That’s one of the conclusions we can draw from the early success of the new Grow it Yourself (GIY) movement.
Within a couple of months of Michael Kelly kicking it off in Waterford, there were six GIY groups within a 50 mile radius.
A journalist who moved with his family to the city five years ago in search of the “good life” of growing their own vegetables and keeping hens and pigs, he found it hard to get useful advice.
He organised a meeting, about 100 turned up, and the end result is GIY, a not-for-profit initiative established this year by Michael and other enthusiastic growers from Waterford, to promote back-garden vegetable growing.

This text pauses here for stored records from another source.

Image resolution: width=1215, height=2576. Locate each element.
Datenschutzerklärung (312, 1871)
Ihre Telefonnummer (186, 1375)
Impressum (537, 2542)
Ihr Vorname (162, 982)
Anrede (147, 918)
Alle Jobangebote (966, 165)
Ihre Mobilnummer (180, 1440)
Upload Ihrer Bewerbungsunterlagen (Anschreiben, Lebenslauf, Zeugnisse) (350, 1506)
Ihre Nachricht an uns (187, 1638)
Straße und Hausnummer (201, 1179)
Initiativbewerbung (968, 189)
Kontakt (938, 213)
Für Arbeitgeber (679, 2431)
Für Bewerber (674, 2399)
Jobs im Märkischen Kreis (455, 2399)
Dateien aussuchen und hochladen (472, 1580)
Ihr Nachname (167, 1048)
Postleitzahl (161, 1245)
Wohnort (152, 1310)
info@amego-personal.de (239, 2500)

Their aim is to establish GIY groups in every town and village, and more than 200 attended their recent launch at the Waterford Harvest Festival.
Hundreds are taking part for free in monthly meetings, talks and demos, garden visits, seed and plant swaps, produce bartering, mentor panels and growers’ ‘meitheals’.
Members include many young people inspired towards self-sufficiency by the likes of Hugh Fernley-Whittingstall and Jamie Oliver on TV.
The spread of ages goes from a 12-year-old who keeps hens to an 83-year-old vegetable grower.
Some believe the success of GIY is due to the realisation of many young people that the academic skills they have concentrated on are now less important than basic life skills like being able to cook, garden and maybe keep a few hens.
And others seem keen to get on with it and help themselves and make a difference, while the politicians are trying to find a solution to the national mess.
The perilous state of the economy seems linked to increasing concern about the food system, and unprecedented interest in producing food — often organically — in back gardens, allotments and community gardens.
This not only makes sound economic sense, but also connects people to the community and environment.
At the very least, forgotten skills are being revived, which can help us cope with recession.
For those who feel their recession-hit world is going out of control, growing their own food will mean taking back some control.
Even if you can’t do anything about the economy, swine flu, global warming, or the weather, you can stick a seed in the ground and watch it grow.
Literally, that is what Norman Borlaug did, and he is credited with saving more lives than any other person who has ever lived.
His death on September 12 didn’t make the front page headlines like the deaths of Michael Jackson and Edward Kennedy, because where our food comes from is not yet a major preoccupation for many people. It was wheat varieties developed by Borlaug which averted the widespread famines and mass starvation predicted in the 1960s.
Previously hungry countries like Pakistan and India were transformed into self-sufficient producers of wheat, and the technology was repeated for rice, leading to similar results in China. Thankfully, the world appreciated his role in global food production, because Borlaug was one of only five people to be awarded the Presidential Medal of Freedom and the Congressional Gold Medal in the US and the Nobel Peace Prize (an honour shared by Nelson Mandela, Elie Wiesel, Mother Teresa, and Martin Luther King Junior).
Well done also to Michael Kelly and his GIY team for playing their food production role.